I open my mouth to shout, ‘Help, the waitress stole my baby!’, and then my eyes fall to the piano in the corner, less than ten metres away. I spot my 11 month old baby girl, sitting on the waitresses lap, bashing the piano with her chubby fists in the way that young children do. She looks over at me, smiles, and continues her assault on the piano. Nobody seems to mind the awful noise she is making.
I on the other hand, have slumped back down into my seat in relief. I feel stupid for over-reacting so badly and thinking the worst. Although this is the first time, it certainly isn’t the last time a Vietnamese waitress steals my baby.

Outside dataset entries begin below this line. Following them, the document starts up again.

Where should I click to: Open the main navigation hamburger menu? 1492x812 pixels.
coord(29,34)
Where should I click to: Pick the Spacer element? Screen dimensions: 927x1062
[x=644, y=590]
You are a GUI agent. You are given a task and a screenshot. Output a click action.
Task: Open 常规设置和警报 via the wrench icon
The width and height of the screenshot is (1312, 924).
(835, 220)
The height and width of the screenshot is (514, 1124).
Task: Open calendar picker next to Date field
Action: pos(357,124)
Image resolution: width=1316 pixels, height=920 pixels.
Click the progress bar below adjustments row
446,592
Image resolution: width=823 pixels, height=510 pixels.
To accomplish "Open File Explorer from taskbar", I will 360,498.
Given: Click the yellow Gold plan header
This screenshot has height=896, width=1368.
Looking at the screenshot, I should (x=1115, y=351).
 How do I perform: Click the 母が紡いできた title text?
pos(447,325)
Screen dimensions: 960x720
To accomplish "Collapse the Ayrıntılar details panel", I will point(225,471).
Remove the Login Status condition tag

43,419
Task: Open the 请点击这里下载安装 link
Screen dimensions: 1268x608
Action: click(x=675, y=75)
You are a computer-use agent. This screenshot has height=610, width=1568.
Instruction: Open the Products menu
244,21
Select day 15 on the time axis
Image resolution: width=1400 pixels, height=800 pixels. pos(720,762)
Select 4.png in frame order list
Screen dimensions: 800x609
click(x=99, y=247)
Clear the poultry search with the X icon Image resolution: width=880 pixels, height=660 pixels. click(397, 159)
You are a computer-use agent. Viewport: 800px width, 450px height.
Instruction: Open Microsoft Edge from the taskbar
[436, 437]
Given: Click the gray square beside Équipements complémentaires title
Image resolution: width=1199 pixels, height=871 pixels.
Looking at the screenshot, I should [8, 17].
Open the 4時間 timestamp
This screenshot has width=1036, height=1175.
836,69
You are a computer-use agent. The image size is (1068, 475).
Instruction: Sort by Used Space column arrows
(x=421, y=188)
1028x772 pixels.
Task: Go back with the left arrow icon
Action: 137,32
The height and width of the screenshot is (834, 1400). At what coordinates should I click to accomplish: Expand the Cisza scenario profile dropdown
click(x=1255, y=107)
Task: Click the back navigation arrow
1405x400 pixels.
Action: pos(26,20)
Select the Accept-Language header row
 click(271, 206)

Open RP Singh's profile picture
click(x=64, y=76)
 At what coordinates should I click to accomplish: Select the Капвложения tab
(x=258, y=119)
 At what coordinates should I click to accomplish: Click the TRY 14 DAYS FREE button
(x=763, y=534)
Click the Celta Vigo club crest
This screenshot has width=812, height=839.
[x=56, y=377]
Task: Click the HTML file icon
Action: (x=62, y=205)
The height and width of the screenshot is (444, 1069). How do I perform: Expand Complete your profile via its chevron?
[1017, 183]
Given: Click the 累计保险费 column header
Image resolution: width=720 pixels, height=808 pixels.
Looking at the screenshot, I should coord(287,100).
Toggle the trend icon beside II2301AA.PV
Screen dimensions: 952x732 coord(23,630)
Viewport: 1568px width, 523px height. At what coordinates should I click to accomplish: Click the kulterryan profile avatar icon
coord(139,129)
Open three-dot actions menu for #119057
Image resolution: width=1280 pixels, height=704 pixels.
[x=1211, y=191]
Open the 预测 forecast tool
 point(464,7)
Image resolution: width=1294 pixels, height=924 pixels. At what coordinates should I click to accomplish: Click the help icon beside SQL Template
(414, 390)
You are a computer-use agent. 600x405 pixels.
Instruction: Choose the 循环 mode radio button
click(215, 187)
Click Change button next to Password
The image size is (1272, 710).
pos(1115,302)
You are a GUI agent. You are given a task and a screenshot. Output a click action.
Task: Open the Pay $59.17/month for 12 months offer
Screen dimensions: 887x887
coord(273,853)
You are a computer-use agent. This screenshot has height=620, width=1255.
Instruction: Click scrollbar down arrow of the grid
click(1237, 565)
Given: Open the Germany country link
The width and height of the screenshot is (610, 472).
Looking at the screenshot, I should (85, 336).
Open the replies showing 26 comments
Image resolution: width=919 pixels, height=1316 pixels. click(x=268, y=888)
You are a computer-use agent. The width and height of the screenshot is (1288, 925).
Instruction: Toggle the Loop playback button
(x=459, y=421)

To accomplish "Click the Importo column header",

Although a little confronting the first time, it is not uncommon for Vietnamese people (especially waitresses) to reach their arms out to young children. In fact, it seems the normal here to go out of your way to make baby talk with a stranger’s child, or attempt to interact with them. If your child is happy enough, they will indeed pick her up and walk around the restaurant with her, introducing her to all the other staff and guests.
Not only are children welcome here, they are treated like VIP’s everywhere you go. Especially foreign children! If you were to stroll past a group of Vietnamese women, it is unlikely you will make it past without at least one squeeze of baby’s chubby thighs, or some very serious baby talk and fits of giggles when baby smiles back at them.
Kids are a fantastic icebreaker when travelling. It is so easy to strike up a conversation here; in fact, a friendly local usually just comes over and starts up the conversation for you. They are genuinely interested in how old and what gender your kids are, and funnily enough, what they like to eat.
Vietnamese people will even ask to take photos with your children. I found this a little weird at first, as back home, taking photos of other people’s children is a bit of a red flag. You can say no of course, however I quickly realised it is all very innocent and you will usually be shown photos of grandchildren, children, nieces and nephews in return.
This warm welcome, combined with great food, cheap public transport and luxury accommodation at affordable prices, ensures that Vietnam is a strong contender for one of the best places to take holidays with your kids.
My advice, give in to the welcoming nature of the Vietnamese people. By the end of your travels through Vietnam, this ‘it takes a village’ culture will have become a breath of fresh air. Where else in the world will you receive such a warm welcome in a restaurant with young kids.
Want To Learn About More Awesome Places?
For more blog posts, photographs and information on my travels through Vietnam with kids, please check out this page: Vietnam
For more information on ALL of my travels, please check out this page: My travel destinations
Sign up to my fortnightly newsletter here so you don’t miss out on the good stuff. I’m not spammy and I won’t share your email address with anyone. I promise!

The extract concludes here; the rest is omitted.